In the excerpt on Build OS storage configuration, which filesystem must the disks for virtual machine and container storage use?
Excerpt section start
During testing it is often useful to boot \c{buildos} directly from the
kernel image and initrd files. As an example, here is how this can be done
using QEMU/KVM:

\
sudo kvm \
  -m 8G \
  -netdev tap,id=net0,script=./qemu-ifup \
  -device e1000,netdev=net0,mac=de:ad:be:ef:b8:da \
  -kernel buildos-image -initrd buildos-initrd
\

\h1#config|Configuration|

\h#config-storage|Storage|

Build OS configures storage based on the labels assigned to disks and
partitions (collectively refered to as disks from now on). Build OS requires
storage for state as well as virtual machines and containers.

\h2#config-storage-state|State|

Build OS stores a small amount of state on a disk labeled \c{buildos.state}
(mounted as \c{/state}). This includes random number generator state, SSH
server host keys, and so on. While this state is persistent, it is not
precious.

The stored state is fairly small (hundreds of megabytes) and is not
performance-critical. While one can create a small state partition on the same
physical disk as used for machines (see below), having it on a separate disk
makes it easier to move machine disks around. Based on these requirements, a
small USB flash drive or flash card is a good option.

While any suitable filesystem can be used, \c{ext4} is a good choice, with
journaling disabled if used on a flash drive/card. For example:

\
mkfs.ext4 -L buildos.machines -O ^has_journal /dev/sdX
\

\h2#config-storage-machines|Machines|

For virtual machine and container storage we can use a single disk, in which
case it can be labeled just \c{buildos.machines}. If we would like to use
multiple disks, then they should be labeled \c{buildos.machines.<volume>}. In
both cases the disks must be formatted as \c{btrfs}.

In a single disk configuration, the disk is mounted as
\c{/build/machines/default/} (in other words, as the default valume called
\c{default}). In a multi-disk configuration, each disk is mounted as
\c{/build/machines/<volume>/}.

If no disks are found for required storage, then the boot process is
interrupted with a shell prompt where you can format and/or lable a suitable
disk. You can also view the storage configuration on a booted Build OS
instance by examining \c{/etc/fstab}.

As an example, let's consider the first boot of a clean machine that has an
SSD disk as \c{/dev/sda} and which we would like to use for virtual machine
storage. We would also like to over-provision this SSD by 10% to (potentially)
prolong its life and increase performance (you may want to skip this step if
you are using a datacenter-grade SSD that would normally already be generously
over-provisioned).

On the first boot we will be presented with a shell prompt which we use to
over-provision the disk:

\
# fdisk -l /dev/sda            # Query disk information.
# hdparm -N /dev/sda           # Query disk/host protection area sizes.
# hdparm -Np<COUNT> /dev/sda   # COUNT = sector count * 0.9
# hdparm -N /dev/sda           # Verify disk/host protection area sizes.
# ^D                           # Exit shell and reboot.
\

Note that this may not always work, depending on the disk controller used. An
alternative approach is to use the \c{mkfs.btrfs --byte-count} option when
formatting the disk to leave some disk space untouched and unused.
Excerpt section end
Extracted records section start
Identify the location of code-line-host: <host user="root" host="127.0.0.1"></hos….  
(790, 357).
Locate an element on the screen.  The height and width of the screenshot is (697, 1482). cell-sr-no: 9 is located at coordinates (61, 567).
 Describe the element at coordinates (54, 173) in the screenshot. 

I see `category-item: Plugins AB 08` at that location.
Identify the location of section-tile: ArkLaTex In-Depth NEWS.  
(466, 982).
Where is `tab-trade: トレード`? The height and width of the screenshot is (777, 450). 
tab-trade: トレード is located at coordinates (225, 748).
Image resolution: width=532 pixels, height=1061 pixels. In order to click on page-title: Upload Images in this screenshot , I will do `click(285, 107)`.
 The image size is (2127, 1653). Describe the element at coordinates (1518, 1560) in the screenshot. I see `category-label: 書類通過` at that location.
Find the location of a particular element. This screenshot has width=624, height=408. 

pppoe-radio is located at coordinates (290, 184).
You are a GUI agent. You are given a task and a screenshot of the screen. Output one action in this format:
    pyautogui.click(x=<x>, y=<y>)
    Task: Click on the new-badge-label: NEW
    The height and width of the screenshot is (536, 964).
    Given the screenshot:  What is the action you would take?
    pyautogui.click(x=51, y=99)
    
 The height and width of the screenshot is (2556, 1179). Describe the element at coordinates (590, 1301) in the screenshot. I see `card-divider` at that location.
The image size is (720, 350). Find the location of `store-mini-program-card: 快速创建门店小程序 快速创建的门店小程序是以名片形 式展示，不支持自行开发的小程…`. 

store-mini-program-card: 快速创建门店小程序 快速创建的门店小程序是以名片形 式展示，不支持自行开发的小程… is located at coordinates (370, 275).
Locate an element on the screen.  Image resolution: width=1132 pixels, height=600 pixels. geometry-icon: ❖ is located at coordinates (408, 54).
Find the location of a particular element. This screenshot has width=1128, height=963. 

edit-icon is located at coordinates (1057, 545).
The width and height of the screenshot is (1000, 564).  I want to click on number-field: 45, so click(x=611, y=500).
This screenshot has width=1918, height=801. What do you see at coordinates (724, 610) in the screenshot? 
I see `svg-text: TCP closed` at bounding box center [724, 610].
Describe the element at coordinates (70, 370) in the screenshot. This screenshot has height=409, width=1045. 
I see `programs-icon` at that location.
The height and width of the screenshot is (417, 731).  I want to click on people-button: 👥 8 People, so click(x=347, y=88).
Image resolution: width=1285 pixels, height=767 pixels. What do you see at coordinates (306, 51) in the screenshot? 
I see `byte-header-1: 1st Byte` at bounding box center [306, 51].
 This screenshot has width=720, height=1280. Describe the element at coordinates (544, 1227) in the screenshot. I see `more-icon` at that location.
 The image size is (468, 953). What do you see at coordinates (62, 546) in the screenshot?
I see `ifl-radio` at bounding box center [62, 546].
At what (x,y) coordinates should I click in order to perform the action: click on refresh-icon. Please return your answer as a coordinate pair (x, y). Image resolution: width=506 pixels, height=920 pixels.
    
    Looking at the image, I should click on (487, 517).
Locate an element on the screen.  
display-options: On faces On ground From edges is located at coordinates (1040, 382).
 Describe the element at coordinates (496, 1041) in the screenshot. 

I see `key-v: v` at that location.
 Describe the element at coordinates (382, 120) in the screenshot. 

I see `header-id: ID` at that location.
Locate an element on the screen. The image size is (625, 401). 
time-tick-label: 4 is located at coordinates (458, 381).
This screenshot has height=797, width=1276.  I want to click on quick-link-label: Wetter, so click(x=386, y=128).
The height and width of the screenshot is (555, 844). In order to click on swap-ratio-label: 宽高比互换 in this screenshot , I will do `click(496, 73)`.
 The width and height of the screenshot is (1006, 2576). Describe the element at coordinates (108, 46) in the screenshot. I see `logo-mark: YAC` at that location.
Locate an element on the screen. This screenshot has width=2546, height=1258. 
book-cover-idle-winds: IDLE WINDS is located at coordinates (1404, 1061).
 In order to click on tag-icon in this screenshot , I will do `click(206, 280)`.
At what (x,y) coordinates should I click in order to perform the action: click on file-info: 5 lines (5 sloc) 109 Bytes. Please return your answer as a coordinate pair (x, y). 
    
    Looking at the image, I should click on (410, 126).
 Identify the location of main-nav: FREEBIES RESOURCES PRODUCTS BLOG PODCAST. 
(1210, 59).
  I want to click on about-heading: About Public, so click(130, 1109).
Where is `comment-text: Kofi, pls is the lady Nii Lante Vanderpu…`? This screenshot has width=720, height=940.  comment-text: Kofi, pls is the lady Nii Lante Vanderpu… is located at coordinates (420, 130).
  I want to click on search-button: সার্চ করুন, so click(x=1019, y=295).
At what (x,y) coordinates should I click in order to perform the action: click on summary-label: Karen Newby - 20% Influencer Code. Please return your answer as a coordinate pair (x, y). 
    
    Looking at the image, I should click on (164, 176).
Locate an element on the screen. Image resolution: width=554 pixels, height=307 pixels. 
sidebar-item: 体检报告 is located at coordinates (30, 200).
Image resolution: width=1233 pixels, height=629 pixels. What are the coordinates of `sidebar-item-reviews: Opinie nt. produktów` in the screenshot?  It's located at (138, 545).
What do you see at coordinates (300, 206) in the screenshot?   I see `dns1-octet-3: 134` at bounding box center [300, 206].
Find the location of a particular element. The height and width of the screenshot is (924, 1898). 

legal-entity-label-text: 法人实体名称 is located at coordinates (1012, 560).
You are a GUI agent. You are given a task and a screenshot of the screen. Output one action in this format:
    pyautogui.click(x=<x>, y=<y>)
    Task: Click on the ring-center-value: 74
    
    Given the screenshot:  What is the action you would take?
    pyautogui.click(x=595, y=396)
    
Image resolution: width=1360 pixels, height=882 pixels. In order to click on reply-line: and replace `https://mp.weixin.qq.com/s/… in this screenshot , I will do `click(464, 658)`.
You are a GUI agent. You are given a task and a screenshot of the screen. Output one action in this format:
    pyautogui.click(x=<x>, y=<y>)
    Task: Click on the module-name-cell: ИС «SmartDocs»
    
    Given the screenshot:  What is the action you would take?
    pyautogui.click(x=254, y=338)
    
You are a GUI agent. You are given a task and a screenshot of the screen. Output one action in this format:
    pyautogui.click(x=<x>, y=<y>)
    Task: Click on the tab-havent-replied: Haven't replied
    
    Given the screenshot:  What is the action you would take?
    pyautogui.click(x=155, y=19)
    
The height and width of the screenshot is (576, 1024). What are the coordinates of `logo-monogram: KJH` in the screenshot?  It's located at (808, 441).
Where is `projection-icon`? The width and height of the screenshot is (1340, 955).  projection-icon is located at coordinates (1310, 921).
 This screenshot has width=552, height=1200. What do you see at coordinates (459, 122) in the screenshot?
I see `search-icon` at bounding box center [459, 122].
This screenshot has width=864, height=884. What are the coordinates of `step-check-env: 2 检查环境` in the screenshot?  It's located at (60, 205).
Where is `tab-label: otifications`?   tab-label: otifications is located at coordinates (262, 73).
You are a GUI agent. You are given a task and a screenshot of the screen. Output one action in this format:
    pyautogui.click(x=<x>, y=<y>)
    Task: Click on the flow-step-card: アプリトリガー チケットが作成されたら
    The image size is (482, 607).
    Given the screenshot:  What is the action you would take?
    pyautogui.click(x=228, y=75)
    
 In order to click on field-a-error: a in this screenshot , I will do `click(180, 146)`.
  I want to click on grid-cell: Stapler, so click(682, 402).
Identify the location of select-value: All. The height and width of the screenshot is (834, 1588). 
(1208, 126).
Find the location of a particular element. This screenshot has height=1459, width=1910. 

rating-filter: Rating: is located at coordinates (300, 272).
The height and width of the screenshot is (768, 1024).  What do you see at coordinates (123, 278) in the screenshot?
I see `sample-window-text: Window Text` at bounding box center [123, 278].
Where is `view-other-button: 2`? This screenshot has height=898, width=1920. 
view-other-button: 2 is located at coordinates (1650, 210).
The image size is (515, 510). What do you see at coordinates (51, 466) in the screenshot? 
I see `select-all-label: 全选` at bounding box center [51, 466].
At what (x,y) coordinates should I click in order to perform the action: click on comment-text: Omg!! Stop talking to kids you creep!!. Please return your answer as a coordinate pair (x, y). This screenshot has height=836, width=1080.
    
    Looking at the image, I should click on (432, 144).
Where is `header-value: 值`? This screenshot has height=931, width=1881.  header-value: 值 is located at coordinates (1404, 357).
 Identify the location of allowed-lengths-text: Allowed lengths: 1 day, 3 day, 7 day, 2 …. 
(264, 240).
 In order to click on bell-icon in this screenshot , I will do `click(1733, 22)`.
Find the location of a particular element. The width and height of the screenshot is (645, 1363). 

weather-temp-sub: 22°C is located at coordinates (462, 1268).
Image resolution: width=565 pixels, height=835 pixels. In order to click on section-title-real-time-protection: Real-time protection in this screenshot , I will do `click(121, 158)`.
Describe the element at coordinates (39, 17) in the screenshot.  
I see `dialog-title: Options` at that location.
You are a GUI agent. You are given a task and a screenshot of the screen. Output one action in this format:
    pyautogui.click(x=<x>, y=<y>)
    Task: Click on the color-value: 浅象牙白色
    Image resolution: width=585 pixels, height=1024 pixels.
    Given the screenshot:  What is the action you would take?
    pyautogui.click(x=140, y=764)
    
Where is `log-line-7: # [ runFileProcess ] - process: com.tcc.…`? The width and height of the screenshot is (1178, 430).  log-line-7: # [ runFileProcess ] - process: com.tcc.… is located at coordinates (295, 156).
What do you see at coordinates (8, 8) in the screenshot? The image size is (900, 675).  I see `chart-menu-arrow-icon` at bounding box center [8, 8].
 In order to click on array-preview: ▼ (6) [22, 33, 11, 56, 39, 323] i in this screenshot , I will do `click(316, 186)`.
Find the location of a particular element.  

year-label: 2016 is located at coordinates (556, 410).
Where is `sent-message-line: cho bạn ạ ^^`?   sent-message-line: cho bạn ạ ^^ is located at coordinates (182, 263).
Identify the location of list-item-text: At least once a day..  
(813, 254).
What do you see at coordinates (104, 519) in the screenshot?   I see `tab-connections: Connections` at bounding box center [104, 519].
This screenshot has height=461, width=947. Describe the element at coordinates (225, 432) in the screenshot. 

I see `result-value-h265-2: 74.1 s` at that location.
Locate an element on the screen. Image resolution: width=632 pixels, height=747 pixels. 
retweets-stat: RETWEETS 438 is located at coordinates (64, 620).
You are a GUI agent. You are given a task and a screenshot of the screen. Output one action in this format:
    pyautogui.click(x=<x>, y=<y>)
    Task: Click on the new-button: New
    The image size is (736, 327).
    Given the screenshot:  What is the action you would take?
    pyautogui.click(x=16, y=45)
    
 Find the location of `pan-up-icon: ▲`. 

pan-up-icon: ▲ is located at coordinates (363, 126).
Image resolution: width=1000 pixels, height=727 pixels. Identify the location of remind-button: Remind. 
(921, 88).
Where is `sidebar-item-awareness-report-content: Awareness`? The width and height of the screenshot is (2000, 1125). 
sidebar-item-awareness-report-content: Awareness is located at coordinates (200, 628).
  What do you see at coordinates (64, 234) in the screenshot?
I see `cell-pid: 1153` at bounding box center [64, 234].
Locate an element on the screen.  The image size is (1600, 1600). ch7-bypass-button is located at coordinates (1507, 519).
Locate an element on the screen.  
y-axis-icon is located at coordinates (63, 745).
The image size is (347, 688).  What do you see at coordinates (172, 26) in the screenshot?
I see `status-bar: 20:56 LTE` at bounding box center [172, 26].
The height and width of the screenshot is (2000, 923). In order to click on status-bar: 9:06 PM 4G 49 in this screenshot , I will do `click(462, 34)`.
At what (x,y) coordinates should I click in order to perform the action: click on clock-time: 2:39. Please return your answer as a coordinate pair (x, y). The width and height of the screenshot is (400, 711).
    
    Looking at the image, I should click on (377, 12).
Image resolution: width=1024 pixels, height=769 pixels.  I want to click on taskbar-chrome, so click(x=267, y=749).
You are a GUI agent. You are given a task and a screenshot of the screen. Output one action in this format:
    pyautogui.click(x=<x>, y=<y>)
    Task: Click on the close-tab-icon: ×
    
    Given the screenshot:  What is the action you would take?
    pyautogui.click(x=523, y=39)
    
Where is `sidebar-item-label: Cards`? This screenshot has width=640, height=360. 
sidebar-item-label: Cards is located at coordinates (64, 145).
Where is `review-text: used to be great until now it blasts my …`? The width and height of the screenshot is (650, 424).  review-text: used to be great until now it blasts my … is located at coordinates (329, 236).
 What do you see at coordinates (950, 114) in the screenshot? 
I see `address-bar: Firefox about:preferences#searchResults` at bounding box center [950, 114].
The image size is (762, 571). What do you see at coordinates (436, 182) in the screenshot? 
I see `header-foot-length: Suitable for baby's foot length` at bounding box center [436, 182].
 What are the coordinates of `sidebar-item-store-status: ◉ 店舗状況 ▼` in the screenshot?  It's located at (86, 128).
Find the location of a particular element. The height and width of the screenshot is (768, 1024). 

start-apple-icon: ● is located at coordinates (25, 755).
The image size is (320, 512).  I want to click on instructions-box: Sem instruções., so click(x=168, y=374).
Extracted records section end
# Solution for this exercise:
btrfs